3. Application of V2G

The charging demand of EVs will increase the peak load of the power grid [25], and their large-scale uncoordinated charging will put enormous pressure on the power supply, thus affecting the safety and stability of the whole power system. To solve this problem, it is necessary to optimize the charging of large EVs [26]. From a technical point of view, the V2G scheme is an important transformation path [27]. In V2G, the aggregated power from a group of EVs can be used to support the grid by providing regulation services (to stabilize voltage and frequency) or reserve services (to meet sudden increases in demand or generator set outages). V2G modes can be divided into bidirectional V2G and unidirectional V2G. Bidirectional V2G means that while conventional charging piles supply power to the car, the EV power battery is also regarded as a decentralized energy storage unit of the power system. Reasonable utilization of EVs’ battery energy to achieve reverse power supply will alleviate the load shock of the grid. Thus, the EV is not only a movable load, but also a distributed energy source. This mode can be used to provide services such as frequency regulation or peak shaving of power grids [12]. However, due to technical and cost problems, it has not been possible to promote it on a large scale for the time being.

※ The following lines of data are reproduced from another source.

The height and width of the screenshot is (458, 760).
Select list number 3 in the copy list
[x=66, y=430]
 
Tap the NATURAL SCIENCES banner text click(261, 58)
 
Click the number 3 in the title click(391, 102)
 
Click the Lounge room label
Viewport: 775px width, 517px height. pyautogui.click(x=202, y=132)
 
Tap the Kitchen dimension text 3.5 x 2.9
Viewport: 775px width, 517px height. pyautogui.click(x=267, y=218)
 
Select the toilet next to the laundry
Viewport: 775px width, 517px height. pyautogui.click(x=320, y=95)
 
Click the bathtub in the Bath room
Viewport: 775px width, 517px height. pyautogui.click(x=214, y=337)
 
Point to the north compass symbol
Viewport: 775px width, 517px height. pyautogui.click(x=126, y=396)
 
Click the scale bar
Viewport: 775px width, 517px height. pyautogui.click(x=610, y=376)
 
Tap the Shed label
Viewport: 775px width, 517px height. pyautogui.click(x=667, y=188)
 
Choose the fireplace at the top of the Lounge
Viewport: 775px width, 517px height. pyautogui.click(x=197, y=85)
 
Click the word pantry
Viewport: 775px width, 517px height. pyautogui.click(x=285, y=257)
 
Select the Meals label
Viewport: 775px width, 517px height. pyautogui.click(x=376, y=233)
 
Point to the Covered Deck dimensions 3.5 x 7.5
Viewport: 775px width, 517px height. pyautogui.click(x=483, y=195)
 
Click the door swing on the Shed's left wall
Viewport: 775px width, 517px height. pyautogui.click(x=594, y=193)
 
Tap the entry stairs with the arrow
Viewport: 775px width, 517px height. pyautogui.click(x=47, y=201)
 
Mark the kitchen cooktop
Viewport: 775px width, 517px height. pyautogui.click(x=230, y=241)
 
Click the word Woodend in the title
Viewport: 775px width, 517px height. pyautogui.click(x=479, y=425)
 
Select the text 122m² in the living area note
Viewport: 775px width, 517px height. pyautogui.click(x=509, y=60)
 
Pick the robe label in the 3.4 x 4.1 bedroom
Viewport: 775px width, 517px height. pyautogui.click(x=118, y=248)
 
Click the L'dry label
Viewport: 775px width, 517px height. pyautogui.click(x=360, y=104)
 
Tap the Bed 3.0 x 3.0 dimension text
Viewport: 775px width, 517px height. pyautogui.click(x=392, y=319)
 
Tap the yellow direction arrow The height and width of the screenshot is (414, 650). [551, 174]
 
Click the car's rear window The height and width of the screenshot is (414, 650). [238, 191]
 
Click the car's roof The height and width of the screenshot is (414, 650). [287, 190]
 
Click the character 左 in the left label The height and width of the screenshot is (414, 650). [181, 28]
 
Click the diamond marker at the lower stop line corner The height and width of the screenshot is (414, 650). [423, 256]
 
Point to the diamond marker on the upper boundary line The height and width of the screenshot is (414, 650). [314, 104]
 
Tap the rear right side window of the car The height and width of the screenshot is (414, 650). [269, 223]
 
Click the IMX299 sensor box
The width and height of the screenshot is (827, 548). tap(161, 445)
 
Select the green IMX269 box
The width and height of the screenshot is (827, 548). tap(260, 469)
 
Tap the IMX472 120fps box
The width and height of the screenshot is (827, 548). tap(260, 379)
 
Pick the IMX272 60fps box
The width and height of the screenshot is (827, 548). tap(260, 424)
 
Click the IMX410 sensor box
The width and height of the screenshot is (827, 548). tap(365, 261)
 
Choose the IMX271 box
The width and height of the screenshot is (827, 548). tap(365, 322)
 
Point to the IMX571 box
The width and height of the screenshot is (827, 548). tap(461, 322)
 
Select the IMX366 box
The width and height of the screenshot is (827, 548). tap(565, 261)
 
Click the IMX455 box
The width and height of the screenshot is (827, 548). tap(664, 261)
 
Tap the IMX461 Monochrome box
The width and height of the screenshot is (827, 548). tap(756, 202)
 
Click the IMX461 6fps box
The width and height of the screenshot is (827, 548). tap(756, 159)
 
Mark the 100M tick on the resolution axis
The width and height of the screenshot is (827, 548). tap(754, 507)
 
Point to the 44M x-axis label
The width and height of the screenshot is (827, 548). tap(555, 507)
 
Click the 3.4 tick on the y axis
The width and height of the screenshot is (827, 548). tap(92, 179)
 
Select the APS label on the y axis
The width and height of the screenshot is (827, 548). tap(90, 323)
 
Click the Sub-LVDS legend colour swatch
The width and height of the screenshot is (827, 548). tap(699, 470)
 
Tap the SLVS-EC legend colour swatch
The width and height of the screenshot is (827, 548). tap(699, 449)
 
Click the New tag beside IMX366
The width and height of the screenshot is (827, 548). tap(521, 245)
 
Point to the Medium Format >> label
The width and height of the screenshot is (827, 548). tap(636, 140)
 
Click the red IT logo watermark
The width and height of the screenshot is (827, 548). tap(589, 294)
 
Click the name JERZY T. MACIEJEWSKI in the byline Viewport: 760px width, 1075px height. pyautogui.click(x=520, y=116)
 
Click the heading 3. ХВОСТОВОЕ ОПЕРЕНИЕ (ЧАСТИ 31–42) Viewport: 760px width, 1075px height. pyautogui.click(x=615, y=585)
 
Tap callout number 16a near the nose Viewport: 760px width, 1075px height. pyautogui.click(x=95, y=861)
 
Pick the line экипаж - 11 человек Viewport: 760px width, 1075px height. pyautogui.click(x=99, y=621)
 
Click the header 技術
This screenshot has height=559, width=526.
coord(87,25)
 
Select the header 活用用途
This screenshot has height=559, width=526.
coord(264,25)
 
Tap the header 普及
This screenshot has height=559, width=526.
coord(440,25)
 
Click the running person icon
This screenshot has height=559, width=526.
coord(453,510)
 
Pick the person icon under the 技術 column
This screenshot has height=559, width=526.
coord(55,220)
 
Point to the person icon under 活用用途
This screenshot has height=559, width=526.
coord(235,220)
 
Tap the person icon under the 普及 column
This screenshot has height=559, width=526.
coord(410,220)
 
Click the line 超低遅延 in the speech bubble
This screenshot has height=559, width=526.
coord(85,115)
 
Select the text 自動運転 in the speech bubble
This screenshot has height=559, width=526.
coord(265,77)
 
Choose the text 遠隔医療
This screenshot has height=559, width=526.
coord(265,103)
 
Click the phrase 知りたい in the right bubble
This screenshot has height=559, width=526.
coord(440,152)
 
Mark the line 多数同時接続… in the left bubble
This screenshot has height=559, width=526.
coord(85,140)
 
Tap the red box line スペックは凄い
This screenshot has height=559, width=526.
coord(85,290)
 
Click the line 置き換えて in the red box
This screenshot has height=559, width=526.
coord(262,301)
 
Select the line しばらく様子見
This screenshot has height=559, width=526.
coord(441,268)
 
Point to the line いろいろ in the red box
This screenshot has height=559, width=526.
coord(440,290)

Unidirectional V2G is used to guide EVs to coordinated charging by cooperating with the grid operation rules. There are no reserve services. What’s more, the unidirectional V2G services can help consume the abundant renewable energy sources, such as solar and wind energy, by the coordinated charging strategy [28]. Unidirectional V2G can reduce power consumption during peak hours, improve power utilization during valley hours, and alleviate the impact of random charging demand on the grid [5]. Although the unidirectional V2G services still face some obstacles, solutions have been in process. Additionally, unidirectional V2G would build a solid foundation to implement bidirectional V2G in the future [28].